◆ **PROBLEM**:
The answer must be every entry, retyped without a single difference.

◆ **Collected data**:
-------------------------

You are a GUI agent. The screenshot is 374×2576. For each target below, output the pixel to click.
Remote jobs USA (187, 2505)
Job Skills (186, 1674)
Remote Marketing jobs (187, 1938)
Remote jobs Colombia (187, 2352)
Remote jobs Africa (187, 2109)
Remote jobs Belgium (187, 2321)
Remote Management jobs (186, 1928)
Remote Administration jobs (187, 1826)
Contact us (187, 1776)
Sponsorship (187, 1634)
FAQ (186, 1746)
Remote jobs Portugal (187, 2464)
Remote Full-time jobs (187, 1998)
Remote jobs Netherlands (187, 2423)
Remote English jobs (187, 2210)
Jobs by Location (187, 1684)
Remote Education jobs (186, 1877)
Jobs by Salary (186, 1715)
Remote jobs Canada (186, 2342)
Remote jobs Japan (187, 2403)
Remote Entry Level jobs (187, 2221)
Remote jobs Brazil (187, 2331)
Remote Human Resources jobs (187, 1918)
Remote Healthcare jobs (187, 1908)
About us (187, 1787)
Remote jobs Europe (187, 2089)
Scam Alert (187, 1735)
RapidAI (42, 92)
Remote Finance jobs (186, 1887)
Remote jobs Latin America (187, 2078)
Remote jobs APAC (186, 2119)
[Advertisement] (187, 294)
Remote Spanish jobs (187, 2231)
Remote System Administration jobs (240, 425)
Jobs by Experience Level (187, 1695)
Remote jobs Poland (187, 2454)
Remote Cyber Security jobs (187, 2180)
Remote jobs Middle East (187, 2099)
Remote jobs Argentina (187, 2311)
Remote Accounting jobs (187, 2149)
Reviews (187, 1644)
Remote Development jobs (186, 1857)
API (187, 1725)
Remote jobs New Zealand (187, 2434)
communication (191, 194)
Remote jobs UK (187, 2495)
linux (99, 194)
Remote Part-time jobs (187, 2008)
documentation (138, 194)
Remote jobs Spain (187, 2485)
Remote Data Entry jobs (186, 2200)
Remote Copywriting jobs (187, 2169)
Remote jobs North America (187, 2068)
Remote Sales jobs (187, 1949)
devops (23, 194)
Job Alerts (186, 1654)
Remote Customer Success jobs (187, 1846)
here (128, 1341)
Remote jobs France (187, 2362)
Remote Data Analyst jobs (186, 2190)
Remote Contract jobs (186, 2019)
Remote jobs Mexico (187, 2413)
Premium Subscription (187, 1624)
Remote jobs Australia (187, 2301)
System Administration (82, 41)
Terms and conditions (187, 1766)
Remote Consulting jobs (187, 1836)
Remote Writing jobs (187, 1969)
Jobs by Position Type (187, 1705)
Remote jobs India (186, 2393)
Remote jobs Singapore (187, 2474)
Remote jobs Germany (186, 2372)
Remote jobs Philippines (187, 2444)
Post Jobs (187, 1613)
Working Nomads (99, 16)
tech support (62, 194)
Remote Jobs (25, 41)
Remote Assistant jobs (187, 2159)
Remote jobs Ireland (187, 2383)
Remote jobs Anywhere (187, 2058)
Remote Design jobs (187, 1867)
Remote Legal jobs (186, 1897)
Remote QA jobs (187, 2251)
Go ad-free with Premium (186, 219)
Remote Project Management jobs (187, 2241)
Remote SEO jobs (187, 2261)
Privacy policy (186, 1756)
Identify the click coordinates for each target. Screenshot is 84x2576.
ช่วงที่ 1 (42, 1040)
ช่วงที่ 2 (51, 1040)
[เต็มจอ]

-------------------------

◆ **EXERCISE RESPONSE**:
You are a GUI agent. The screenshot is 374×2576. For each target below, output the pixel to click.
Remote jobs USA (187, 2505)
Job Skills (186, 1674)
Remote Marketing jobs (187, 1938)
Remote jobs Colombia (187, 2352)
Remote jobs Africa (187, 2109)
Remote jobs Belgium (187, 2321)
Remote Management jobs (186, 1928)
Remote Administration jobs (187, 1826)
Contact us (187, 1776)
Sponsorship (187, 1634)
FAQ (186, 1746)
Remote jobs Portugal (187, 2464)
Remote Full-time jobs (187, 1998)
Remote jobs Netherlands (187, 2423)
Remote English jobs (187, 2210)
Jobs by Location (187, 1684)
Remote Education jobs (186, 1877)
Jobs by Salary (186, 1715)
Remote jobs Canada (186, 2342)
Remote jobs Japan (187, 2403)
Remote Entry Level jobs (187, 2221)
Remote jobs Brazil (187, 2331)
Remote Human Resources jobs (187, 1918)
Remote Healthcare jobs (187, 1908)
About us (187, 1787)
Remote jobs Europe (187, 2089)
Scam Alert (187, 1735)
RapidAI (42, 92)
Remote Finance jobs (186, 1887)
Remote jobs Latin America (187, 2078)
Remote jobs APAC (186, 2119)
[Advertisement] (187, 294)
Remote Spanish jobs (187, 2231)
Remote System Administration jobs (240, 425)
Jobs by Experience Level (187, 1695)
Remote jobs Poland (187, 2454)
Remote Cyber Security jobs (187, 2180)
Remote jobs Middle East (187, 2099)
Remote jobs Argentina (187, 2311)
Remote Accounting jobs (187, 2149)
Reviews (187, 1644)
Remote Development jobs (186, 1857)
API (187, 1725)
Remote jobs New Zealand (187, 2434)
communication (191, 194)
Remote jobs UK (187, 2495)
linux (99, 194)
Remote Part-time jobs (187, 2008)
documentation (138, 194)
Remote jobs Spain (187, 2485)
Remote Data Entry jobs (186, 2200)
Remote Copywriting jobs (187, 2169)
Remote jobs North America (187, 2068)
Remote Sales jobs (187, 1949)
devops (23, 194)
Job Alerts (186, 1654)
Remote Customer Success jobs (187, 1846)
here (128, 1341)
Remote jobs France (187, 2362)
Remote Data Analyst jobs (186, 2190)
Remote Contract jobs (186, 2019)
Remote jobs Mexico (187, 2413)
Premium Subscription (187, 1624)
Remote jobs Australia (187, 2301)
System Administration (82, 41)
Terms and conditions (187, 1766)
Remote Consulting jobs (187, 1836)
Remote Writing jobs (187, 1969)
Jobs by Position Type (187, 1705)
Remote jobs India (186, 2393)
Remote jobs Singapore (187, 2474)
Remote jobs Germany (186, 2372)
Remote jobs Philippines (187, 2444)
Post Jobs (187, 1613)
Working Nomads (99, 16)
tech support (62, 194)
Remote Jobs (25, 41)
Remote Assistant jobs (187, 2159)
Remote jobs Ireland (187, 2383)
Remote jobs Anywhere (187, 2058)
Remote Design jobs (187, 1867)
Remote Legal jobs (186, 1897)
Remote QA jobs (187, 2251)
Go ad-free with Premium (186, 219)
Remote Project Management jobs (187, 2241)
Remote SEO jobs (187, 2261)
Privacy policy (186, 1756)
Identify the click coordinates for each target. Screenshot is 84x2576.
ช่วงที่ 1 (42, 1040)
ช่วงที่ 2 (51, 1040)
[เต็มจอ]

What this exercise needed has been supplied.